• PROBLEM DESCRIPTION: State only the number of lines below where the word "next" is found.

Stored items:
==================================================

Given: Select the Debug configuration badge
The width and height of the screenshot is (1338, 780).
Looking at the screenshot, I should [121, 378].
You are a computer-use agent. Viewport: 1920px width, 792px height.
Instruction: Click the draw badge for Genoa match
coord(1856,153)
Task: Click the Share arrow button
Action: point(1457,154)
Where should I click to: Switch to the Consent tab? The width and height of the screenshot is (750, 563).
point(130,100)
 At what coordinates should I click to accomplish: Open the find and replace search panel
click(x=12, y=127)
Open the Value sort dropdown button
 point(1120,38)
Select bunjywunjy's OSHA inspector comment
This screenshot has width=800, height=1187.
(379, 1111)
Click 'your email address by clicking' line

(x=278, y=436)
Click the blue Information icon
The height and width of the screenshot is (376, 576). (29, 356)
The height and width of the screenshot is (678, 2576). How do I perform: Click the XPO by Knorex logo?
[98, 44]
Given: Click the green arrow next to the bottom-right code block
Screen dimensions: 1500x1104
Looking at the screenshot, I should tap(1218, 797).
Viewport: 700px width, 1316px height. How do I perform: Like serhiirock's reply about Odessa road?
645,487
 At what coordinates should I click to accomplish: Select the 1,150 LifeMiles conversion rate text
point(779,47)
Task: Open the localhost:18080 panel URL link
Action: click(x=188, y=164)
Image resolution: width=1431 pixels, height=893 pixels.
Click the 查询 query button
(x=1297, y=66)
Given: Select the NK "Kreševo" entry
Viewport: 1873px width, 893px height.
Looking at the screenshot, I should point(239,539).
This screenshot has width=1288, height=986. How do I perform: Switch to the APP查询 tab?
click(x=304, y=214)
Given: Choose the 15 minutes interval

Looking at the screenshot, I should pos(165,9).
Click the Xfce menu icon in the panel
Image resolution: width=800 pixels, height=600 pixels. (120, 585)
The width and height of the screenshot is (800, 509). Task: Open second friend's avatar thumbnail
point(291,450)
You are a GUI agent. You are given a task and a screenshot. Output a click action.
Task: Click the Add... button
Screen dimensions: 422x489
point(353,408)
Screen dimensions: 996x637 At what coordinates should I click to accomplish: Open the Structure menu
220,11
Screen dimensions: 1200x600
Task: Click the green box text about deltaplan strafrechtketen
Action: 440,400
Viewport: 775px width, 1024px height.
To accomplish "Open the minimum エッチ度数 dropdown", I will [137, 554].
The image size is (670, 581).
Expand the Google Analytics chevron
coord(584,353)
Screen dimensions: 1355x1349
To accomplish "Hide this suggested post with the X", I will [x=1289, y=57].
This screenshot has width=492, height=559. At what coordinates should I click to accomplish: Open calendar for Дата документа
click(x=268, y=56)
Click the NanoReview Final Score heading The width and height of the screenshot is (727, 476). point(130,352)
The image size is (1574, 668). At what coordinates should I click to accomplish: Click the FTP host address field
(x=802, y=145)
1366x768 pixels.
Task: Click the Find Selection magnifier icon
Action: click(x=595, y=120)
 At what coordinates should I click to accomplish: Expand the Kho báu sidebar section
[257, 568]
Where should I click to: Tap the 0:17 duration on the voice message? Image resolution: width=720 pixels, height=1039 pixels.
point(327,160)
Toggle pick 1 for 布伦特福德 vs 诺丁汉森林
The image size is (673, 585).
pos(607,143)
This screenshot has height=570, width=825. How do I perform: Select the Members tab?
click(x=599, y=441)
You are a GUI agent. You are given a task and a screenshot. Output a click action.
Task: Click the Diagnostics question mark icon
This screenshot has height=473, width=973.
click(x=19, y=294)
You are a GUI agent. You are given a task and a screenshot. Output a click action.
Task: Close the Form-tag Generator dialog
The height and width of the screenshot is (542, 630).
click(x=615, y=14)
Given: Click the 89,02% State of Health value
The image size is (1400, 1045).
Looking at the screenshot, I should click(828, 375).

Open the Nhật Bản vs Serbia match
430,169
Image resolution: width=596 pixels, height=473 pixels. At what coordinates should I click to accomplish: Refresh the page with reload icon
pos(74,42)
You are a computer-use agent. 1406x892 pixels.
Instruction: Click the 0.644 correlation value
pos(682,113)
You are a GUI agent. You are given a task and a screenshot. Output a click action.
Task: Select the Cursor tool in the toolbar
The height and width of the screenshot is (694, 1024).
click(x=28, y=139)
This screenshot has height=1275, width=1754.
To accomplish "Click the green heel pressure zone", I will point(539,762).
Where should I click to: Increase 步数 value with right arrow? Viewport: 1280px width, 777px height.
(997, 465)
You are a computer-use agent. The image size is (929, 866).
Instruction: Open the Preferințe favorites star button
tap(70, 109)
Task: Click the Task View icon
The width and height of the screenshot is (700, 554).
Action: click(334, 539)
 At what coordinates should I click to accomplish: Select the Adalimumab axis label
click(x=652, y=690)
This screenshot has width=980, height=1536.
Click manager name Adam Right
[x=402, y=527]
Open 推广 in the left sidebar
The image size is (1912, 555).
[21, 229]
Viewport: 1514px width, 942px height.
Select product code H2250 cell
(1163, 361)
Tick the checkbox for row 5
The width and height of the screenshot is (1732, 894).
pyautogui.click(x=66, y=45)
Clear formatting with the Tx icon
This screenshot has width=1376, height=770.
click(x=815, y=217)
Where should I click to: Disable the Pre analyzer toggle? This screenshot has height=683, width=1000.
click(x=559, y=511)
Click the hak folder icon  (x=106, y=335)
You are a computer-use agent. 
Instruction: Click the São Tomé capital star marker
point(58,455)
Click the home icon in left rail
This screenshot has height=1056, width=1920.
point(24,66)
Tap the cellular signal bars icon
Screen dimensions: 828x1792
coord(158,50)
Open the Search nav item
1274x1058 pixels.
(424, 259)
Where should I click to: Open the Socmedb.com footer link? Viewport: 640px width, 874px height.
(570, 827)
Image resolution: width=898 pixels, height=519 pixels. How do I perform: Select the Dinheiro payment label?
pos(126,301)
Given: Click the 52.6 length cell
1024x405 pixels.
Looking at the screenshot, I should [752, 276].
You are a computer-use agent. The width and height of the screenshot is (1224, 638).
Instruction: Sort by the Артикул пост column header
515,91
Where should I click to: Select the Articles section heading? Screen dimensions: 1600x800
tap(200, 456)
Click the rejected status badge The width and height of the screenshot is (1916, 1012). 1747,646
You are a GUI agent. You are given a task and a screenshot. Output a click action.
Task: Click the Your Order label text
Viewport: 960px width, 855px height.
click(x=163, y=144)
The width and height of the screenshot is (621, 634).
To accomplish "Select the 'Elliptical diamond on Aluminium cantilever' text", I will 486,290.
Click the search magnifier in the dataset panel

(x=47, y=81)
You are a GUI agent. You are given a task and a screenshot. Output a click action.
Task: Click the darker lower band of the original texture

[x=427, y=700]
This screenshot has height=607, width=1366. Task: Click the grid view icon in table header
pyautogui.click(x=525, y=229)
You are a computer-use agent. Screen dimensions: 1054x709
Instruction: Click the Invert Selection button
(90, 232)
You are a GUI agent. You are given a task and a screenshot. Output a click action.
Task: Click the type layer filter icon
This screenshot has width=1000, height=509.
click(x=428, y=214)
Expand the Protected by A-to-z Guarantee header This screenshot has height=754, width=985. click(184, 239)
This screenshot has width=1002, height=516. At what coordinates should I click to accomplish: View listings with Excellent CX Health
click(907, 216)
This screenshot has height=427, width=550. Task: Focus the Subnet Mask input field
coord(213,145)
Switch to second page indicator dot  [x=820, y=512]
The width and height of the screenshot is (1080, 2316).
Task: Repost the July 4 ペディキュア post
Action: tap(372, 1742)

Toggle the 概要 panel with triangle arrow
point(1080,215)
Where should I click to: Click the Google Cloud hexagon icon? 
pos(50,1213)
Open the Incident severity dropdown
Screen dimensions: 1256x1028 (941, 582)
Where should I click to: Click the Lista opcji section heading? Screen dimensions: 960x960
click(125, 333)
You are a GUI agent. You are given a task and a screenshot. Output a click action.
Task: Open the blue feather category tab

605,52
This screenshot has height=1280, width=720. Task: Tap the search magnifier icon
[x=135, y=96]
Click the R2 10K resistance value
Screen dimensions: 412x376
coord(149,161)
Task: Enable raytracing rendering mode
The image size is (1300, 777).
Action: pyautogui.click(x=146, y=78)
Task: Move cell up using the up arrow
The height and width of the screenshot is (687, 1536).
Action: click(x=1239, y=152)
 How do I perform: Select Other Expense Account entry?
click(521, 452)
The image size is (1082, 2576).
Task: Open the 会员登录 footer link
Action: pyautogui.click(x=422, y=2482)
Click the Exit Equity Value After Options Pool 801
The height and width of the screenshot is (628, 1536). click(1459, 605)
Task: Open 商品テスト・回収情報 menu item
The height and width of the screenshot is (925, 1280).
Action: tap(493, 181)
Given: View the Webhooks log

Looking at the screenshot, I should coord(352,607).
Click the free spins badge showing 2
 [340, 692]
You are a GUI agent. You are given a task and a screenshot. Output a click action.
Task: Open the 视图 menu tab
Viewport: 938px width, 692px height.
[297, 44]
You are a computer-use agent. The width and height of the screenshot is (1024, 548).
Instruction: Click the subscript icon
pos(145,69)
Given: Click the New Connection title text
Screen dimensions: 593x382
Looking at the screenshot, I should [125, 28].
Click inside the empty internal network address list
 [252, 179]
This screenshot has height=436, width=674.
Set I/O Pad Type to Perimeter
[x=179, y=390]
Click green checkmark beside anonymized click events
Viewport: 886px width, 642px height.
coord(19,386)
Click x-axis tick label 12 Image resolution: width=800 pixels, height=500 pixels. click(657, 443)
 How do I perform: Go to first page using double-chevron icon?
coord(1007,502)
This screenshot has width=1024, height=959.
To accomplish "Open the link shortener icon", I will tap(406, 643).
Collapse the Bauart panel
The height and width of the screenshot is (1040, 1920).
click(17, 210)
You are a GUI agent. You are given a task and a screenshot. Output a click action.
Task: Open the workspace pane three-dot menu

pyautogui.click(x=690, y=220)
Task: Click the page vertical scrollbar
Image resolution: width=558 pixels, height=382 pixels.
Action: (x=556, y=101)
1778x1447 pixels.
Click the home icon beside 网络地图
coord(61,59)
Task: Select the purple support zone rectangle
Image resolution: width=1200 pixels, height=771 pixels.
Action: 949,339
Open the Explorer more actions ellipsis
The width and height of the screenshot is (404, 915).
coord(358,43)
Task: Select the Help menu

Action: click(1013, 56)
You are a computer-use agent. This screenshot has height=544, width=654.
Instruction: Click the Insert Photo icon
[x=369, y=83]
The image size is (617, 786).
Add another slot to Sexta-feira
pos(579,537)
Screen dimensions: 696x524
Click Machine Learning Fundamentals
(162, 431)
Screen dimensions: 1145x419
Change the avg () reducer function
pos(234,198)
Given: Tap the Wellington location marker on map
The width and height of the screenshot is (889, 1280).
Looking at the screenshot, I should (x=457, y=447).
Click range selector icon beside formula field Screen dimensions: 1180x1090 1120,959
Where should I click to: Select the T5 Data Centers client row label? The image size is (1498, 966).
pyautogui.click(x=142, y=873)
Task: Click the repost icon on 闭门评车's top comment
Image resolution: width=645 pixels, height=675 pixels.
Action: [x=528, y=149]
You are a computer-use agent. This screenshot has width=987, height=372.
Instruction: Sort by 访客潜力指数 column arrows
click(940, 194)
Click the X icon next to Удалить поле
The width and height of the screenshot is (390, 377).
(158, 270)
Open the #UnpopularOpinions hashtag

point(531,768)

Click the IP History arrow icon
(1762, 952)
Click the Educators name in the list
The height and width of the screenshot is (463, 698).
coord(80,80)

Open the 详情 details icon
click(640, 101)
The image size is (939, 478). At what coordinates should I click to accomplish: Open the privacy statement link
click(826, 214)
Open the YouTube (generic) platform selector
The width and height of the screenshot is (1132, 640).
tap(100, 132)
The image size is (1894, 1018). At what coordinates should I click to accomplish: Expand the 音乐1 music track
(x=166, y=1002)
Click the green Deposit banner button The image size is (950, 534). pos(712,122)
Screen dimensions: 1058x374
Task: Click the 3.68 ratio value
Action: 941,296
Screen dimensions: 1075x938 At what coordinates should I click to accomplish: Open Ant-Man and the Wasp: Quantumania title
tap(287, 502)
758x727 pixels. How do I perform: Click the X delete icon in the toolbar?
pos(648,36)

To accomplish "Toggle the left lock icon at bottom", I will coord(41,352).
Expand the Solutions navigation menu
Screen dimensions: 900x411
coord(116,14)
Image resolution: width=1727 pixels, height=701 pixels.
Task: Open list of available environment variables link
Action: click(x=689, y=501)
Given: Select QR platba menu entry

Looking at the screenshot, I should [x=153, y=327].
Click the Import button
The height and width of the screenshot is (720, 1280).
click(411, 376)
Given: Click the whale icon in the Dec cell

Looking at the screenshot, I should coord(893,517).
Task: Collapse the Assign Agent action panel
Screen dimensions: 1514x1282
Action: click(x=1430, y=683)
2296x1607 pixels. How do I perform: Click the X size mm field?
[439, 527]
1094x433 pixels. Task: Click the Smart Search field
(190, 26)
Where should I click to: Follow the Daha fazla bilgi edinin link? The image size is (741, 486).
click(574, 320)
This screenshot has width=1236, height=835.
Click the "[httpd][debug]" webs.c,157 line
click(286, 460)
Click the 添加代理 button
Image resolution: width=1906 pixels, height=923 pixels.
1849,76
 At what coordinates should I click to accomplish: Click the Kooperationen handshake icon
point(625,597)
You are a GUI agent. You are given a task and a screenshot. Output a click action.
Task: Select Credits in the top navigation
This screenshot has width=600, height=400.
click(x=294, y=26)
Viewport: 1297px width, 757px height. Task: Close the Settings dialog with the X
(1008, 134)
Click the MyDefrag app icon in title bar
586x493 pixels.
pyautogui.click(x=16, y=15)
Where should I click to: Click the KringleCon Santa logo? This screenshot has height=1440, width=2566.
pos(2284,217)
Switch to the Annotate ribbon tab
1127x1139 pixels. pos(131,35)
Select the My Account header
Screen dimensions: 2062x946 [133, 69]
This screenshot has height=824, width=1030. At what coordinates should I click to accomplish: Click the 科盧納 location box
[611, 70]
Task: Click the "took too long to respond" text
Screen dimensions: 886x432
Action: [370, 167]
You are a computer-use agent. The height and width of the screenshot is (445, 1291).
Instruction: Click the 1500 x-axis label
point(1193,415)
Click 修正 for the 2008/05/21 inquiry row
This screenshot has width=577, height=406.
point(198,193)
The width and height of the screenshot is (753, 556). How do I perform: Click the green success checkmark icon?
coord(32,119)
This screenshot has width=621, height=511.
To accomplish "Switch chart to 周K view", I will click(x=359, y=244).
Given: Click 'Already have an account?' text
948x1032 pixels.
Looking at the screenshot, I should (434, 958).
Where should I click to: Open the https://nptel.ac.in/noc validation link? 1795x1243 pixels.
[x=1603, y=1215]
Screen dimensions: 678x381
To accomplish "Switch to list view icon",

==================================================

• WRITTEN REPLY: 2